[GIVEN RECORDS — start]

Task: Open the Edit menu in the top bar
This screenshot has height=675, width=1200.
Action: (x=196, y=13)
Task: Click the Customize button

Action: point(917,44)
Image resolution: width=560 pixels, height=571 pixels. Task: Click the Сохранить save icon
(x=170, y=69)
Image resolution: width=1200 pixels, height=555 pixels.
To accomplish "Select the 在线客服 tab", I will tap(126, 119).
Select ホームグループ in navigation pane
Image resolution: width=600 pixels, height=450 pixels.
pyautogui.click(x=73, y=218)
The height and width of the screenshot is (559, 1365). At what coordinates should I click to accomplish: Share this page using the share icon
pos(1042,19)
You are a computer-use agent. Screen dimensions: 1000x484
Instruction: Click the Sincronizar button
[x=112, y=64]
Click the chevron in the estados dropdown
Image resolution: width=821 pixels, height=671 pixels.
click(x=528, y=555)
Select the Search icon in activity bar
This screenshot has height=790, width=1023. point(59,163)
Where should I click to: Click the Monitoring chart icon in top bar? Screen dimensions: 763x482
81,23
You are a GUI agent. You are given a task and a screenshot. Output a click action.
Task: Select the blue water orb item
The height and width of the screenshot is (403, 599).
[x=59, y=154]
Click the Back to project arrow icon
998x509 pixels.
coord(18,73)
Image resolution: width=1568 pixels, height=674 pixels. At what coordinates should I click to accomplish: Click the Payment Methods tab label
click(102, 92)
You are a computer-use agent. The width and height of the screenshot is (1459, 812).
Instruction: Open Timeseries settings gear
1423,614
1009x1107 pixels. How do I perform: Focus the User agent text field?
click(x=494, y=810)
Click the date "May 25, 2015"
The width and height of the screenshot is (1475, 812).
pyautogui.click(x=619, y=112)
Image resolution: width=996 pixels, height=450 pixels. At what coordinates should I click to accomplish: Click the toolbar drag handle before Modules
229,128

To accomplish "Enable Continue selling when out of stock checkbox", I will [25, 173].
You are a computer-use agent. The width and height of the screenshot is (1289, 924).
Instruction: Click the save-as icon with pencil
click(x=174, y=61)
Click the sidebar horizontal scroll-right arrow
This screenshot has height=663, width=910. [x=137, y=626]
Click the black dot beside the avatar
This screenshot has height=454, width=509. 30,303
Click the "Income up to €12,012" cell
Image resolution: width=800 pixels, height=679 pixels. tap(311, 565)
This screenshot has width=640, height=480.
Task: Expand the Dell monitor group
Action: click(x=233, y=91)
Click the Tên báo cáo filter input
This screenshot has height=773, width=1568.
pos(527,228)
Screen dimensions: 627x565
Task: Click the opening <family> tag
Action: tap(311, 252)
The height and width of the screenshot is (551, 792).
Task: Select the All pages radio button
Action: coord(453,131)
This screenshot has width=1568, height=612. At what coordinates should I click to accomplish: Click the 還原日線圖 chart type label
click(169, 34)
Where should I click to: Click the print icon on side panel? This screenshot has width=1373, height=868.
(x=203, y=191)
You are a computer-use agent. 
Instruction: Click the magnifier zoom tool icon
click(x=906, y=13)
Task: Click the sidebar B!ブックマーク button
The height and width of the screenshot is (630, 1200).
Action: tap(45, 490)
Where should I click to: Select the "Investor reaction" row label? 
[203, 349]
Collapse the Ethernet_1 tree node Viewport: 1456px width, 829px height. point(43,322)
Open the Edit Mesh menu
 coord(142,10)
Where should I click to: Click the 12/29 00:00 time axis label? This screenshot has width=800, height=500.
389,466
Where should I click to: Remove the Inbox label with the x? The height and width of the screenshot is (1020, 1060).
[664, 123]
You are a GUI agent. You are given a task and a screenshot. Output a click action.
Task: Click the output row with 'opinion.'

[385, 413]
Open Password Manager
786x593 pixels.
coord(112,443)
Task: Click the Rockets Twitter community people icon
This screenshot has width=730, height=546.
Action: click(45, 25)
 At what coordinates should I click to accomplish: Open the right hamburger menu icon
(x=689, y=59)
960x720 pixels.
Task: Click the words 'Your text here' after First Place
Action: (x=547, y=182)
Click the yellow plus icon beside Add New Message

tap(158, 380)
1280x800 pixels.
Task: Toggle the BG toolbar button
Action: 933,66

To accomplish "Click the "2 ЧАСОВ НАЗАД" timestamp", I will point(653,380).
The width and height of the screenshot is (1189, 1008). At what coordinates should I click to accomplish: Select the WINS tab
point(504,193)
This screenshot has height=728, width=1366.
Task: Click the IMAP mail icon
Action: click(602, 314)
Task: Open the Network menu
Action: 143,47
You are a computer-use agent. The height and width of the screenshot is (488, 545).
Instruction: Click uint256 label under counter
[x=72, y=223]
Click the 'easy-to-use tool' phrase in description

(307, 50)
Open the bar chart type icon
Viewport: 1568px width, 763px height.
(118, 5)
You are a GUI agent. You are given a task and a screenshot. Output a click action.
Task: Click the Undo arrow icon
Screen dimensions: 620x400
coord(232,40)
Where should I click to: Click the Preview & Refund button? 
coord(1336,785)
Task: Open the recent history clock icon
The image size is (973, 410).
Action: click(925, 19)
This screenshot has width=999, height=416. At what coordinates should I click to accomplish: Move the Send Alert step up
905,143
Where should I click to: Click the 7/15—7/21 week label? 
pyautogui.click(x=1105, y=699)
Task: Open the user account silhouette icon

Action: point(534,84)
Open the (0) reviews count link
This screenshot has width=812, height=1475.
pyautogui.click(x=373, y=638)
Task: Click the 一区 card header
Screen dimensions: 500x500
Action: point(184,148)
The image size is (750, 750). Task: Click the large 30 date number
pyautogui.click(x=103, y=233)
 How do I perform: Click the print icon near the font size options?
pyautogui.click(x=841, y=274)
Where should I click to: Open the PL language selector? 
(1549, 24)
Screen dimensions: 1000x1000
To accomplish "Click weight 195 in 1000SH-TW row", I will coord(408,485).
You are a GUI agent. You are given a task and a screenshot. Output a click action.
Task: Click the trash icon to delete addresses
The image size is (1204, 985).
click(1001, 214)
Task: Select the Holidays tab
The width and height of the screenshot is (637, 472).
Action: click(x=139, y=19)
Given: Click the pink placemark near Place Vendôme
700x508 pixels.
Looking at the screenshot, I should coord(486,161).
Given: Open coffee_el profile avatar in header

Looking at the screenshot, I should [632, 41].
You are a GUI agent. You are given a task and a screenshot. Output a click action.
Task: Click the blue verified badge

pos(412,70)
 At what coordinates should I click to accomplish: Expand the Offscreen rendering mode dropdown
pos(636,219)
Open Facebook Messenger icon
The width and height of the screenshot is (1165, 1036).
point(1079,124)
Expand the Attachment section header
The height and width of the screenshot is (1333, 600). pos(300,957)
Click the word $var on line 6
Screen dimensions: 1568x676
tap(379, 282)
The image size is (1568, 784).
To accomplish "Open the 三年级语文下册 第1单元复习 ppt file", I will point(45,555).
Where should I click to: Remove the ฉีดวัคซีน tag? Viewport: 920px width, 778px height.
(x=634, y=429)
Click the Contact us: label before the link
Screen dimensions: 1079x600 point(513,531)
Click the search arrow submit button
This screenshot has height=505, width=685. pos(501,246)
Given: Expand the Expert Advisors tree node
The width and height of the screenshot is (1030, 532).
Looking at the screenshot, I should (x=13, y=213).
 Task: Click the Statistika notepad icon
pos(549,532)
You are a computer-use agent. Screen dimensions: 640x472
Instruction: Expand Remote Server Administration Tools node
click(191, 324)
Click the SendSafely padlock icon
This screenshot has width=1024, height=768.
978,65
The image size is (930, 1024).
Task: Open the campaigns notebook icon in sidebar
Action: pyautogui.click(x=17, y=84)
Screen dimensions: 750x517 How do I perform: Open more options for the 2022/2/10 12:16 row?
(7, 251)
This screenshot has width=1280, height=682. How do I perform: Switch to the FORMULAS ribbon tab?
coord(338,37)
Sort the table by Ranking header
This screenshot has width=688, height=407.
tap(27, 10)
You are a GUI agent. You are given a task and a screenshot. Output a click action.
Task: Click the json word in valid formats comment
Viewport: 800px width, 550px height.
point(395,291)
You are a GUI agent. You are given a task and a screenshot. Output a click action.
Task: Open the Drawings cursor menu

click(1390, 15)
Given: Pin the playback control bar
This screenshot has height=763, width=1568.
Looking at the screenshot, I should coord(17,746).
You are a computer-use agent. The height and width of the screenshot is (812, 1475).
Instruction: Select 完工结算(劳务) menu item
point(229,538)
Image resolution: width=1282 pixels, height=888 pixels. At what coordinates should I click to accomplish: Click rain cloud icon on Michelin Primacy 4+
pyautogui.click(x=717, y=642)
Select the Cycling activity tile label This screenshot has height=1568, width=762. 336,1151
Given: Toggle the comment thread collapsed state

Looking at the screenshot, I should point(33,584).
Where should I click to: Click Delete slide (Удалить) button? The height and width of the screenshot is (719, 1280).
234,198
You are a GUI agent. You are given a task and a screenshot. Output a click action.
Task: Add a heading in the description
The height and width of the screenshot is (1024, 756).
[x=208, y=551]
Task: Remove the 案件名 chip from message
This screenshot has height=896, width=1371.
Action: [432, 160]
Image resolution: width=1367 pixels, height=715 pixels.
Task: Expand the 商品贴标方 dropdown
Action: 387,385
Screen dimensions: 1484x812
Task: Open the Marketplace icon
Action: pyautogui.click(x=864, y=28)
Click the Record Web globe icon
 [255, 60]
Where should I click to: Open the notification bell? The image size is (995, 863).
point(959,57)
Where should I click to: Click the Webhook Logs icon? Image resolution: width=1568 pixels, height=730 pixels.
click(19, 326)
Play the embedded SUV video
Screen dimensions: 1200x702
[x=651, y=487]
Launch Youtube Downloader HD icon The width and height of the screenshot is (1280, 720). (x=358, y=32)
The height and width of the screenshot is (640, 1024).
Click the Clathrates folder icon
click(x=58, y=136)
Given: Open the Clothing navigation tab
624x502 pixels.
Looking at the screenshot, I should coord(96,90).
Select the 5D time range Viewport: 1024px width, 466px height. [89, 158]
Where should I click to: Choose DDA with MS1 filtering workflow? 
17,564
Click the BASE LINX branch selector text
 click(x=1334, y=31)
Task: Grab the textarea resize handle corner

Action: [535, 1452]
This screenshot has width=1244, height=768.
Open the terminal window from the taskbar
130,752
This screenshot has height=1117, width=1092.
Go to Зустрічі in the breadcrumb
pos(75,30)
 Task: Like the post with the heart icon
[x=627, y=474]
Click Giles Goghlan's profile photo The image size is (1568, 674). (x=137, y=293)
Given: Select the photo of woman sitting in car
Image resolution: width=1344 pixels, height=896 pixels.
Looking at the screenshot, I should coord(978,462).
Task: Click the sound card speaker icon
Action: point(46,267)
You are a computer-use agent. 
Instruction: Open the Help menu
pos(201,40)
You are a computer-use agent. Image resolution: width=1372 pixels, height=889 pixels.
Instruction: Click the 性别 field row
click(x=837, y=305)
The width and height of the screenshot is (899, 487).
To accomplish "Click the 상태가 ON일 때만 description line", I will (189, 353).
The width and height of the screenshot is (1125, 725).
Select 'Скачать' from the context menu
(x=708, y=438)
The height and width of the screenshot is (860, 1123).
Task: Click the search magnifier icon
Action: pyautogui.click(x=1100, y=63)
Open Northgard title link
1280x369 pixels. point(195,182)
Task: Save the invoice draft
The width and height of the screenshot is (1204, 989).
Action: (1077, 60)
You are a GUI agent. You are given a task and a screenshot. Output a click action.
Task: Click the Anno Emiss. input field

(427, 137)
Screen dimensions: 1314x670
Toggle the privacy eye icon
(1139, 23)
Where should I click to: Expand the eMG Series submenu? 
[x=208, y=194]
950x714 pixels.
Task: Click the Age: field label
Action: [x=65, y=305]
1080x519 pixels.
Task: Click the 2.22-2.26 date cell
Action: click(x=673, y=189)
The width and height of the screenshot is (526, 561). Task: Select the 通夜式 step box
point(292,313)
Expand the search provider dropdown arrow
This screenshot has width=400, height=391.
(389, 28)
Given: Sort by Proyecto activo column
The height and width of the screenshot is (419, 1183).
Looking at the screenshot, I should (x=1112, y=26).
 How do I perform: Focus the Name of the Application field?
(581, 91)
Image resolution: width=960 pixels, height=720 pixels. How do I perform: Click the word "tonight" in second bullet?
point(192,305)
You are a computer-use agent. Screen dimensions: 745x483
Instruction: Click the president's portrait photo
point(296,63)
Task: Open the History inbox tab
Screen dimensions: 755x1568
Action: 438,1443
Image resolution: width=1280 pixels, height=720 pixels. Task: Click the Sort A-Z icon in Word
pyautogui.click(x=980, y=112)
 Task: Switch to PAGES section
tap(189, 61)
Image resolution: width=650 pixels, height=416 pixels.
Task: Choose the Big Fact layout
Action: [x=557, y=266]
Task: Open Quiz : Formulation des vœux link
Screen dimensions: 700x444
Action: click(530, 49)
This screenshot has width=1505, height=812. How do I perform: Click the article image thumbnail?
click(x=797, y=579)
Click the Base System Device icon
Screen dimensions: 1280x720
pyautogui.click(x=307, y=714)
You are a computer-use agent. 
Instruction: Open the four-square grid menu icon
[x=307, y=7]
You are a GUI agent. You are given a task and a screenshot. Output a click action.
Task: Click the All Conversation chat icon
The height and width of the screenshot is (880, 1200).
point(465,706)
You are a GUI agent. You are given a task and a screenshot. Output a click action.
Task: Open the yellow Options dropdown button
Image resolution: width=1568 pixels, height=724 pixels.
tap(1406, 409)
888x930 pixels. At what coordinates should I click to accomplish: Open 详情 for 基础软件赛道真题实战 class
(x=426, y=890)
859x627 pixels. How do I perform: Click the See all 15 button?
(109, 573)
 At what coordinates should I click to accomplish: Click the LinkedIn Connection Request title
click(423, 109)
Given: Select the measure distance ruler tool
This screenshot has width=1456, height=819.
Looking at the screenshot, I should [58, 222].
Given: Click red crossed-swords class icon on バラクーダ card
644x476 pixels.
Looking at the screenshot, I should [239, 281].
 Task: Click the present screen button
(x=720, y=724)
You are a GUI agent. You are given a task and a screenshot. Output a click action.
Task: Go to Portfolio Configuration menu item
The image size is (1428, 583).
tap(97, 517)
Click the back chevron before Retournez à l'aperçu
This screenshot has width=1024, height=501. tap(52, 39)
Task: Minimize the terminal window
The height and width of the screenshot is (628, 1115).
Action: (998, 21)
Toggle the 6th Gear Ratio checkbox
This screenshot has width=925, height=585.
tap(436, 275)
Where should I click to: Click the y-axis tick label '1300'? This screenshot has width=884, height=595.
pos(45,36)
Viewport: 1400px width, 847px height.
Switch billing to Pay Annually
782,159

[GIVEN RECORDS — finish]

WHAT TO PRODUCE:
Give the number of lines that include the word "tree" in the listing. Nothing else belongs in the reply.

TASK RESPONSE:
2